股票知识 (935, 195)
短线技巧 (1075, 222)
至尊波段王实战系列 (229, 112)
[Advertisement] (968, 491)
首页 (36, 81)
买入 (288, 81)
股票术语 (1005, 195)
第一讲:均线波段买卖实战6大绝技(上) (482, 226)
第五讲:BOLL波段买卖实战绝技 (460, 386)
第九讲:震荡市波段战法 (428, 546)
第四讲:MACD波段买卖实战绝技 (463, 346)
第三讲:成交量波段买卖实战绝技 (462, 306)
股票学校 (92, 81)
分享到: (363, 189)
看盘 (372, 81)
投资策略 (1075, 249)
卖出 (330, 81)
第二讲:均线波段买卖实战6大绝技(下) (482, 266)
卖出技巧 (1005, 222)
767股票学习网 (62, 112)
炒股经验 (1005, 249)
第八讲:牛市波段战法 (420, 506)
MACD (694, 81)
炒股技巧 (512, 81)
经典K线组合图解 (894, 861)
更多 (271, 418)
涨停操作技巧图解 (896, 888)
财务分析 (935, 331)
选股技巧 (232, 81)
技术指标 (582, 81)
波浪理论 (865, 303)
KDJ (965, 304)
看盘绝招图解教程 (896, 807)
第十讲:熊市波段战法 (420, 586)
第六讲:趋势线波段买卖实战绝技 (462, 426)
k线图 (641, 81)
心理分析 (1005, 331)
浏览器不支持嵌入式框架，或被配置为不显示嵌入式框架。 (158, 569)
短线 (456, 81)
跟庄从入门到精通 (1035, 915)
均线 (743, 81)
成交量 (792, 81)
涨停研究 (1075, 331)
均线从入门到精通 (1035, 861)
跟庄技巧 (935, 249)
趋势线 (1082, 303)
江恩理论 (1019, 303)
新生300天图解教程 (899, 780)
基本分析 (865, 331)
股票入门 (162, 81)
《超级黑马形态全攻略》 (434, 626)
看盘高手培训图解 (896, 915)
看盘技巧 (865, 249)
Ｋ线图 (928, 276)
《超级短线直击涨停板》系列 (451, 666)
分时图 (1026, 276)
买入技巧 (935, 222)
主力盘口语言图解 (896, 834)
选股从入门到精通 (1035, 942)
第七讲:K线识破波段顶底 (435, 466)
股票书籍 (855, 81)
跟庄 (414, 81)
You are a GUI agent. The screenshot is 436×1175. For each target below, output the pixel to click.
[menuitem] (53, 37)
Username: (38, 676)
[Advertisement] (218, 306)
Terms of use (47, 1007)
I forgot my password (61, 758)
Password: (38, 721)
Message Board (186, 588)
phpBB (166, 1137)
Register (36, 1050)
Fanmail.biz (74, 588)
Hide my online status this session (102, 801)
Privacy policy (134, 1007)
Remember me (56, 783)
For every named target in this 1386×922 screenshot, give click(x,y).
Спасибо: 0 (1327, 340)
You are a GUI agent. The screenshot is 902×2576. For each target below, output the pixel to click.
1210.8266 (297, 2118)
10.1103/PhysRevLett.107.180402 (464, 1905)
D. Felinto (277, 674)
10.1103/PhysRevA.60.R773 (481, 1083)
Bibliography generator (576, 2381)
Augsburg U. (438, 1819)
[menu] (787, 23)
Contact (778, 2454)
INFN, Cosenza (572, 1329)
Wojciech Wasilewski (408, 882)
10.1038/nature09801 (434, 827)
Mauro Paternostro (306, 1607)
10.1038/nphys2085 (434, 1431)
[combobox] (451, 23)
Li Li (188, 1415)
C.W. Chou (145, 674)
■ ■ ■ ■ ■
### Task requirements
Copy out every entry above, character for character and in the same order, one per line.

### Task response
股票知识 (935, 195)
短线技巧 (1075, 222)
至尊波段王实战系列 (229, 112)
[Advertisement] (968, 491)
首页 (36, 81)
买入 (288, 81)
股票术语 (1005, 195)
第一讲:均线波段买卖实战6大绝技(上) (482, 226)
第五讲:BOLL波段买卖实战绝技 (460, 386)
第九讲:震荡市波段战法 (428, 546)
第四讲:MACD波段买卖实战绝技 (463, 346)
第三讲:成交量波段买卖实战绝技 (462, 306)
股票学校 (92, 81)
分享到: (363, 189)
看盘 (372, 81)
投资策略 (1075, 249)
卖出 (330, 81)
第二讲:均线波段买卖实战6大绝技(下) (482, 266)
卖出技巧 (1005, 222)
767股票学习网 (62, 112)
炒股经验 (1005, 249)
第八讲:牛市波段战法 (420, 506)
MACD (694, 81)
炒股技巧 (512, 81)
经典K线组合图解 (894, 861)
更多 (271, 418)
涨停操作技巧图解 (896, 888)
财务分析 (935, 331)
选股技巧 (232, 81)
技术指标 (582, 81)
波浪理论 (865, 303)
KDJ (965, 304)
看盘绝招图解教程 (896, 807)
第十讲:熊市波段战法 (420, 586)
第六讲:趋势线波段买卖实战绝技 (462, 426)
k线图 (641, 81)
心理分析 (1005, 331)
浏览器不支持嵌入式框架，或被配置为不显示嵌入式框架。 (158, 569)
短线 (456, 81)
跟庄从入门到精通 (1035, 915)
均线 (743, 81)
成交量 (792, 81)
涨停研究 (1075, 331)
均线从入门到精通 (1035, 861)
跟庄技巧 (935, 249)
趋势线 (1082, 303)
江恩理论 (1019, 303)
新生300天图解教程 (899, 780)
基本分析 (865, 331)
股票入门 (162, 81)
《超级黑马形态全攻略》 (434, 626)
看盘高手培训图解 (896, 915)
看盘技巧 (865, 249)
Ｋ线图 (928, 276)
《超级短线直击涨停板》系列 (451, 666)
分时图 (1026, 276)
买入技巧 (935, 222)
主力盘口语言图解 (896, 834)
选股从入门到精通 (1035, 942)
第七讲:K线识破波段顶底 (435, 466)
股票书籍 (855, 81)
跟庄 (414, 81)
You are a GUI agent. The screenshot is 436×1175. For each target below, output the pixel to click.
[menuitem] (53, 37)
Username: (38, 676)
[Advertisement] (218, 306)
Terms of use (47, 1007)
I forgot my password (61, 758)
Password: (38, 721)
Message Board (186, 588)
phpBB (166, 1137)
Register (36, 1050)
Fanmail.biz (74, 588)
Hide my online status this session (102, 801)
Privacy policy (134, 1007)
Remember me (56, 783)
For every named target in this 1386×922 screenshot, give click(x,y).
Спасибо: 0 (1327, 340)
You are a GUI agent. The screenshot is 902×2576. For each target below, output the pixel to click.
1210.8266 (297, 2118)
10.1103/PhysRevLett.107.180402 (464, 1905)
D. Felinto (277, 674)
10.1103/PhysRevA.60.R773 (481, 1083)
Bibliography generator (576, 2381)
Augsburg U. (438, 1819)
[menu] (787, 23)
Contact (778, 2454)
INFN, Cosenza (572, 1329)
Wojciech Wasilewski (408, 882)
10.1038/nature09801 (434, 827)
Mauro Paternostro (306, 1607)
10.1038/nphys2085 (434, 1431)
[combobox] (451, 23)
Li Li (188, 1415)
C.W. Chou (145, 674)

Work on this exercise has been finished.